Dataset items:
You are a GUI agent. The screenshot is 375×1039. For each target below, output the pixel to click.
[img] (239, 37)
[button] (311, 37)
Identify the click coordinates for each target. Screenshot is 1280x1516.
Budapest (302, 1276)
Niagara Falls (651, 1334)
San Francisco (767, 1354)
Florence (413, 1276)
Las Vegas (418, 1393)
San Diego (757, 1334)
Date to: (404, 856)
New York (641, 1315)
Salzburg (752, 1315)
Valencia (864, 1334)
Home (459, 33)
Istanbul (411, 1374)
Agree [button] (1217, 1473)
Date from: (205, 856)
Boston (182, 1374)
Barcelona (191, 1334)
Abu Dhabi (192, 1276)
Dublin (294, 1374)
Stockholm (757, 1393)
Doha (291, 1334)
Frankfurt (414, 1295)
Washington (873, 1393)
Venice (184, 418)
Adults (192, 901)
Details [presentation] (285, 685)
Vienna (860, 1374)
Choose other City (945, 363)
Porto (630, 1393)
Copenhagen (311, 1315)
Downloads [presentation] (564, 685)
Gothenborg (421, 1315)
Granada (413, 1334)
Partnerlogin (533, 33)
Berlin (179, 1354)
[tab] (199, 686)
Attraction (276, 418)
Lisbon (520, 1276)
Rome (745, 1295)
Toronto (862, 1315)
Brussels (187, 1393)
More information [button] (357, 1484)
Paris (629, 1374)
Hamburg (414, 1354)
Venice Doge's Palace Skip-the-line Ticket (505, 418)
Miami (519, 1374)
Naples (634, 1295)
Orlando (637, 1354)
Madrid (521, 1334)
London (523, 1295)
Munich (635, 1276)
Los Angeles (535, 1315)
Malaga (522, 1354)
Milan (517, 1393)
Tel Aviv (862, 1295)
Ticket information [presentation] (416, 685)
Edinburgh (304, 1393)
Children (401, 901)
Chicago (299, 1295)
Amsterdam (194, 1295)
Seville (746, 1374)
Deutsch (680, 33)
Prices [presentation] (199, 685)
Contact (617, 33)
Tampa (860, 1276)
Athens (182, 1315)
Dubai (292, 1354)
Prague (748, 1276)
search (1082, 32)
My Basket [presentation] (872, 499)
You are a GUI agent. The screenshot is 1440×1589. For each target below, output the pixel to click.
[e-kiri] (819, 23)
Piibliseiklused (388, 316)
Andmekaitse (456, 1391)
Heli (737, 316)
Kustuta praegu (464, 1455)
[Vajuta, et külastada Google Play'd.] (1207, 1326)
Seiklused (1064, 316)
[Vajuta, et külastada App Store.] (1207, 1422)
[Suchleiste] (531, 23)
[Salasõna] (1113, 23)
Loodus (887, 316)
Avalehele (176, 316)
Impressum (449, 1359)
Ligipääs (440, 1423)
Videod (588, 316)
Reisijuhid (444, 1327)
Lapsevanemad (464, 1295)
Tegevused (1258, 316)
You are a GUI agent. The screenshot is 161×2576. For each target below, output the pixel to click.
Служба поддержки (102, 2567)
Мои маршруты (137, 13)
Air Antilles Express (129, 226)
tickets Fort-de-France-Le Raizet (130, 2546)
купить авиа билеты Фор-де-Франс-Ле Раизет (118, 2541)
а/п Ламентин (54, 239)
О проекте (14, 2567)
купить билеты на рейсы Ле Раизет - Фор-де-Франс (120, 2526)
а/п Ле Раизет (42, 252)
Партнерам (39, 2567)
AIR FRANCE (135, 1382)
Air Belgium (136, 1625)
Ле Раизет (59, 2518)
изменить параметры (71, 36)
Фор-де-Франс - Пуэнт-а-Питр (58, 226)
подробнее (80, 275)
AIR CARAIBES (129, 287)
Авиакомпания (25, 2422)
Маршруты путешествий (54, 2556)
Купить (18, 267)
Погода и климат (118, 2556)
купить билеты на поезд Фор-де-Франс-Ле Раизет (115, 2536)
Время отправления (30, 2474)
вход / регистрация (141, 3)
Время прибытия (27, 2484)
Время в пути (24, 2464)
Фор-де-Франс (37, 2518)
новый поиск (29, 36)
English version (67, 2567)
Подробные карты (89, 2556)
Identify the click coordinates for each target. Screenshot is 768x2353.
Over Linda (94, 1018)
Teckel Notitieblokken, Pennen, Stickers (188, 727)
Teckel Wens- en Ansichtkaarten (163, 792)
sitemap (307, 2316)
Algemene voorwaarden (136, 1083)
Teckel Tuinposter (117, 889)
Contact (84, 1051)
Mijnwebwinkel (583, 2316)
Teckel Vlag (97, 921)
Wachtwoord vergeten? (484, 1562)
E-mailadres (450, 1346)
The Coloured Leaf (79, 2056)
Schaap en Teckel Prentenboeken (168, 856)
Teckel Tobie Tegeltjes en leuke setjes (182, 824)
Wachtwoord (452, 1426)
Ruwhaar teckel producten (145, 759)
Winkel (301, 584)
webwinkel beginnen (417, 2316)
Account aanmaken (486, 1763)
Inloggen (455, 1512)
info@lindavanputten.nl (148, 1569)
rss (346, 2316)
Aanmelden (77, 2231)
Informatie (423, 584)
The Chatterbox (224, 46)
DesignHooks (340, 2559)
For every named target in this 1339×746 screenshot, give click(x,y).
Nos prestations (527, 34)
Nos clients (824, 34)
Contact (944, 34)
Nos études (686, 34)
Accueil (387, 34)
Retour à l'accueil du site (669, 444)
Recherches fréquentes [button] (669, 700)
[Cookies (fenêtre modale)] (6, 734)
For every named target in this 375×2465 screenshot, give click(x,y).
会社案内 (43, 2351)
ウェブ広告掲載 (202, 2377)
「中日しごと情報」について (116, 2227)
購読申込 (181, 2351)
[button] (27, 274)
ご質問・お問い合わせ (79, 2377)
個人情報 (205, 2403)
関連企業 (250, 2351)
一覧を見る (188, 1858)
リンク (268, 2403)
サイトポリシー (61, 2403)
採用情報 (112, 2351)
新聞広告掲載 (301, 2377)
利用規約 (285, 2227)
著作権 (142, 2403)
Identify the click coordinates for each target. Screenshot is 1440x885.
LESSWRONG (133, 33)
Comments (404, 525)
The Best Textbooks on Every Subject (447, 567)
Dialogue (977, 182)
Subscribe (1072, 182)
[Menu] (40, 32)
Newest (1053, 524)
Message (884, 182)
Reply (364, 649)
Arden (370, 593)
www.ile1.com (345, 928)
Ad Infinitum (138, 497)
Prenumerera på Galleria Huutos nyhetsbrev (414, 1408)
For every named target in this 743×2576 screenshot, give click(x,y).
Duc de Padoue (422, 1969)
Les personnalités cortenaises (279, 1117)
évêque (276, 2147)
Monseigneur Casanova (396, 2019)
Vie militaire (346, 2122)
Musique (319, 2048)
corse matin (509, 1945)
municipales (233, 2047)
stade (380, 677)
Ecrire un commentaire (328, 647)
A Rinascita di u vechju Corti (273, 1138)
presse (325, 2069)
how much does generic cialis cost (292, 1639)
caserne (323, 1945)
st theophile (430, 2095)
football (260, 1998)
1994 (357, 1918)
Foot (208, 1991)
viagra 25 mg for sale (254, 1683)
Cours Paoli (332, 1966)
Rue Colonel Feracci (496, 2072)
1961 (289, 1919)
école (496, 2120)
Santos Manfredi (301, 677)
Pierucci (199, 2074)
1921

§ **Given instruction**:
Please copy out every line of the listing above, unchanged and in the same order.

§ **Result of the task**:
You are a GUI agent. The screenshot is 375×1039. For each target below, output the pixel to click.
[img] (239, 37)
[button] (311, 37)
Identify the click coordinates for each target. Screenshot is 1280x1516.
Budapest (302, 1276)
Niagara Falls (651, 1334)
San Francisco (767, 1354)
Florence (413, 1276)
Las Vegas (418, 1393)
San Diego (757, 1334)
Date to: (404, 856)
New York (641, 1315)
Salzburg (752, 1315)
Valencia (864, 1334)
Home (459, 33)
Istanbul (411, 1374)
Agree [button] (1217, 1473)
Date from: (205, 856)
Boston (182, 1374)
Barcelona (191, 1334)
Abu Dhabi (192, 1276)
Dublin (294, 1374)
Stockholm (757, 1393)
Doha (291, 1334)
Frankfurt (414, 1295)
Washington (873, 1393)
Venice (184, 418)
Adults (192, 901)
Details [presentation] (285, 685)
Vienna (860, 1374)
Choose other City (945, 363)
Porto (630, 1393)
Copenhagen (311, 1315)
Downloads [presentation] (564, 685)
Gothenborg (421, 1315)
Granada (413, 1334)
Partnerlogin (533, 33)
Berlin (179, 1354)
[tab] (199, 686)
Attraction (276, 418)
Lisbon (520, 1276)
Rome (745, 1295)
Toronto (862, 1315)
Brussels (187, 1393)
More information [button] (357, 1484)
Paris (629, 1374)
Hamburg (414, 1354)
Venice Doge's Palace Skip-the-line Ticket (505, 418)
Miami (519, 1374)
Naples (634, 1295)
Orlando (637, 1354)
Madrid (521, 1334)
London (523, 1295)
Munich (635, 1276)
Los Angeles (535, 1315)
Malaga (522, 1354)
Milan (517, 1393)
Tel Aviv (862, 1295)
Ticket information [presentation] (416, 685)
Edinburgh (304, 1393)
Children (401, 901)
Chicago (299, 1295)
Amsterdam (194, 1295)
Seville (746, 1374)
Deutsch (680, 33)
Prices [presentation] (199, 685)
Contact (617, 33)
Tampa (860, 1276)
Athens (182, 1315)
Dubai (292, 1354)
Prague (748, 1276)
search (1082, 32)
My Basket [presentation] (872, 499)
You are a GUI agent. The screenshot is 1440×1589. For each target below, output the pixel to click.
[e-kiri] (819, 23)
Piibliseiklused (388, 316)
Andmekaitse (456, 1391)
Heli (737, 316)
Kustuta praegu (464, 1455)
[Vajuta, et külastada Google Play'd.] (1207, 1326)
Seiklused (1064, 316)
[Vajuta, et külastada App Store.] (1207, 1422)
[Suchleiste] (531, 23)
[Salasõna] (1113, 23)
Loodus (887, 316)
Avalehele (176, 316)
Impressum (449, 1359)
Ligipääs (440, 1423)
Videod (588, 316)
Reisijuhid (444, 1327)
Lapsevanemad (464, 1295)
Tegevused (1258, 316)
You are a GUI agent. The screenshot is 161×2576. For each target below, output the pixel to click.
Служба поддержки (102, 2567)
Мои маршруты (137, 13)
Air Antilles Express (129, 226)
tickets Fort-de-France-Le Raizet (130, 2546)
купить авиа билеты Фор-де-Франс-Ле Раизет (118, 2541)
а/п Ламентин (54, 239)
О проекте (14, 2567)
купить билеты на рейсы Ле Раизет - Фор-де-Франс (120, 2526)
а/п Ле Раизет (42, 252)
Партнерам (39, 2567)
AIR FRANCE (135, 1382)
Air Belgium (136, 1625)
Ле Раизет (59, 2518)
изменить параметры (71, 36)
Фор-де-Франс - Пуэнт-а-Питр (58, 226)
подробнее (80, 275)
AIR CARAIBES (129, 287)
Авиакомпания (25, 2422)
Маршруты путешествий (54, 2556)
Купить (18, 267)
Погода и климат (118, 2556)
купить билеты на поезд Фор-де-Франс-Ле Раизет (115, 2536)
Время отправления (30, 2474)
вход / регистрация (141, 3)
Время прибытия (27, 2484)
Время в пути (24, 2464)
Фор-де-Франс (37, 2518)
новый поиск (29, 36)
English version (67, 2567)
Подробные карты (89, 2556)
Identify the click coordinates for each target. Screenshot is 768x2353.
Over Linda (94, 1018)
Teckel Notitieblokken, Pennen, Stickers (188, 727)
Teckel Wens- en Ansichtkaarten (163, 792)
sitemap (307, 2316)
Algemene voorwaarden (136, 1083)
Teckel Tuinposter (117, 889)
Contact (84, 1051)
Mijnwebwinkel (583, 2316)
Teckel Vlag (97, 921)
Wachtwoord vergeten? (484, 1562)
E-mailadres (450, 1346)
The Coloured Leaf (79, 2056)
Schaap en Teckel Prentenboeken (168, 856)
Teckel Tobie Tegeltjes en leuke setjes (182, 824)
Wachtwoord (452, 1426)
Ruwhaar teckel producten (145, 759)
Winkel (301, 584)
webwinkel beginnen (417, 2316)
Account aanmaken (486, 1763)
Inloggen (455, 1512)
info@lindavanputten.nl (148, 1569)
rss (346, 2316)
Aanmelden (77, 2231)
Informatie (423, 584)
The Chatterbox (224, 46)
DesignHooks (340, 2559)
For every named target in this 1339×746 screenshot, give click(x,y).
Nos prestations (527, 34)
Nos clients (824, 34)
Contact (944, 34)
Nos études (686, 34)
Accueil (387, 34)
Retour à l'accueil du site (669, 444)
Recherches fréquentes [button] (669, 700)
[Cookies (fenêtre modale)] (6, 734)
For every named target in this 375×2465 screenshot, give click(x,y).
会社案内 (43, 2351)
ウェブ広告掲載 (202, 2377)
「中日しごと情報」について (116, 2227)
購読申込 (181, 2351)
[button] (27, 274)
ご質問・お問い合わせ (79, 2377)
個人情報 (205, 2403)
関連企業 (250, 2351)
一覧を見る (188, 1858)
リンク (268, 2403)
サイトポリシー (61, 2403)
採用情報 (112, 2351)
新聞広告掲載 (301, 2377)
利用規約 (285, 2227)
著作権 (142, 2403)
Identify the click coordinates for each target. Screenshot is 1440x885.
LESSWRONG (133, 33)
Comments (404, 525)
The Best Textbooks on Every Subject (447, 567)
Dialogue (977, 182)
Subscribe (1072, 182)
[Menu] (40, 32)
Newest (1053, 524)
Message (884, 182)
Reply (364, 649)
Arden (370, 593)
www.ile1.com (345, 928)
Ad Infinitum (138, 497)
Prenumerera på Galleria Huutos nyhetsbrev (414, 1408)
For every named target in this 743×2576 screenshot, give click(x,y).
Duc de Padoue (422, 1969)
Les personnalités cortenaises (279, 1117)
évêque (276, 2147)
Monseigneur Casanova (396, 2019)
Vie militaire (346, 2122)
Musique (319, 2048)
corse matin (509, 1945)
municipales (233, 2047)
stade (380, 677)
Ecrire un commentaire (328, 647)
A Rinascita di u vechju Corti (273, 1138)
presse (325, 2069)
how much does generic cialis cost (292, 1639)
caserne (323, 1945)
st theophile (430, 2095)
football (260, 1998)
1994 (357, 1918)
Foot (208, 1991)
viagra 25 mg for sale (254, 1683)
Cours Paoli (332, 1966)
Rue Colonel Feracci (496, 2072)
1961 (289, 1919)
école (496, 2120)
Santos Manfredi (301, 677)
Pierucci (199, 2074)
1921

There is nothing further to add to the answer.